Posted: December 22, 2021 at 1:31 am

ICAS 2022

Seventh Annual Interdisciplinary Virtual Conference in Arts and Science

Human, All Too Human: Posthumanism and the Anthropocene

Thursday 27th January 7-9pm ~ Friday 28th January 7-9pm ~ Saturday 29th January 12-2pm

Southern Regional College, Newry, Northern Ireland

Call For Papers: Conference

Keynote Speakers: Abby Jaques, Stanford University and Rune Graulund, University of Southern Denmark

Existence is entangled, symbiotic, hybrid. There are no clearly defined borders which allow fixed notions of being (Ferrando 2014, p.168). The growing turn away from Humanism, and thus ideas centring on human exceptionalism, arguably begins with Nietzsche and his concept of the Ubermensch but quickly develops towards the disavowal of a series of human constructions that whilst appearing to offer innate human truths, such as freewill, are, inevitably, deconstructed as being bolstered by non-human supplements such as writing, art and, technology fundamental materials from which we derive our anthropocentric history. The posthuman begins with a pre-Humanist reflection: what is human? and in our attempts to answer this question, we have come to revise our ontological individuality towards ideas that acknowledge our existence amongst a network of interactions, species and landscapes. We are intra-agency, fluid, future potentials, and evermore, non-human.
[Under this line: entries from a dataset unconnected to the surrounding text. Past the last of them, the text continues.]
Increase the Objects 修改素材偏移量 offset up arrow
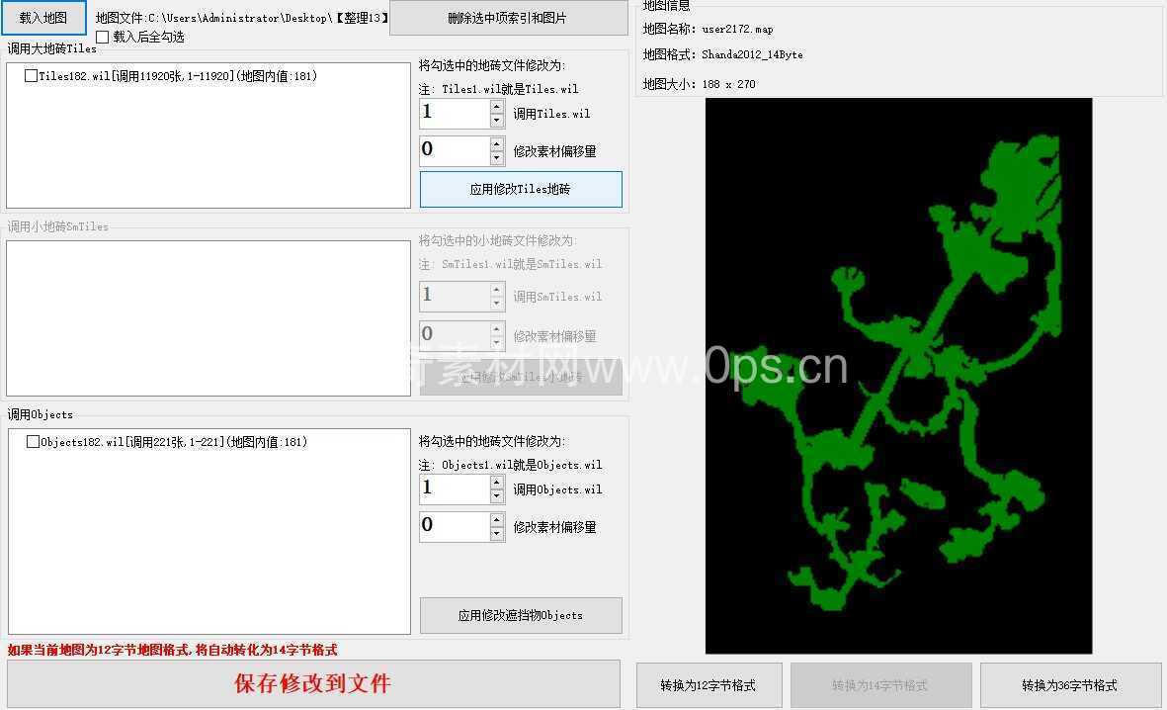 click(497, 520)
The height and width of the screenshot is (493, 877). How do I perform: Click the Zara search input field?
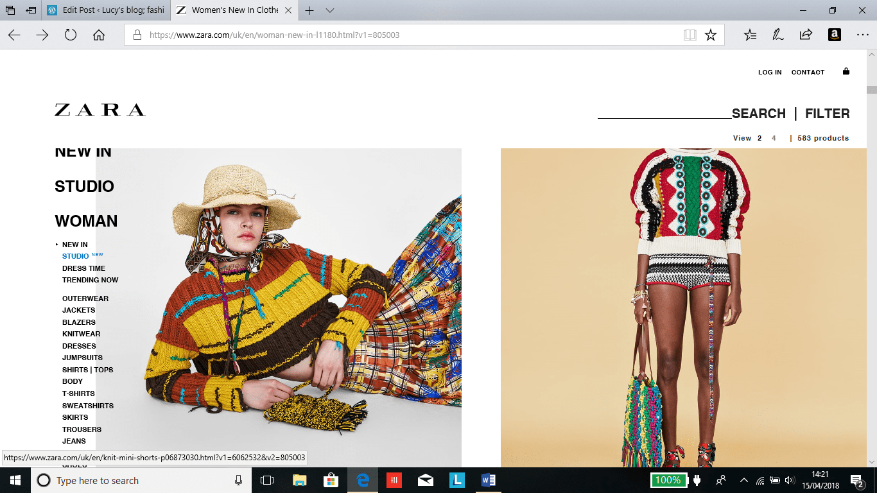[664, 112]
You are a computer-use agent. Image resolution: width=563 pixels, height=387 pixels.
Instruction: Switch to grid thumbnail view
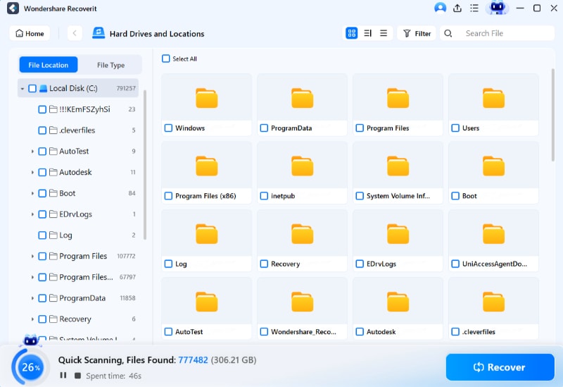(x=351, y=33)
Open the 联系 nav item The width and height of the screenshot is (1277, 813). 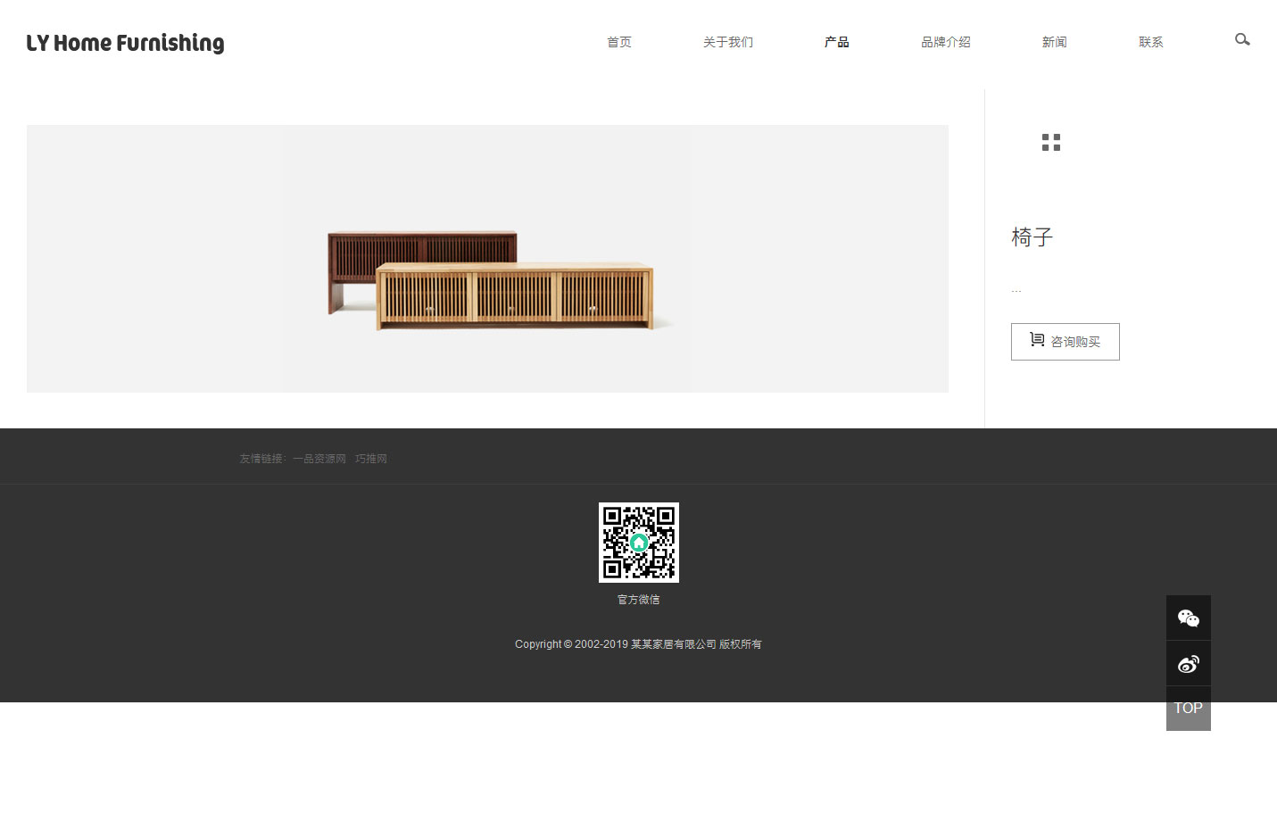tap(1150, 42)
Thus, ICAS 22, asks: Have we surpassed the time for manifestos for cyborgs (Haraway 1985) and evolved into a more inclusive ontological network of being?

We welcome any presentations that reflect the overall theme of the conference.

Please submit a 100 word proposal on your presentation by Friday 3rd January 2022 in Word or pdf files to: finniganl@src.ac.uk

All papers will be given consideration by the conference committee. Notification emails will be sent by 10th January 2022.

Due to current Covid restrictions, all papers will be delivered virtually.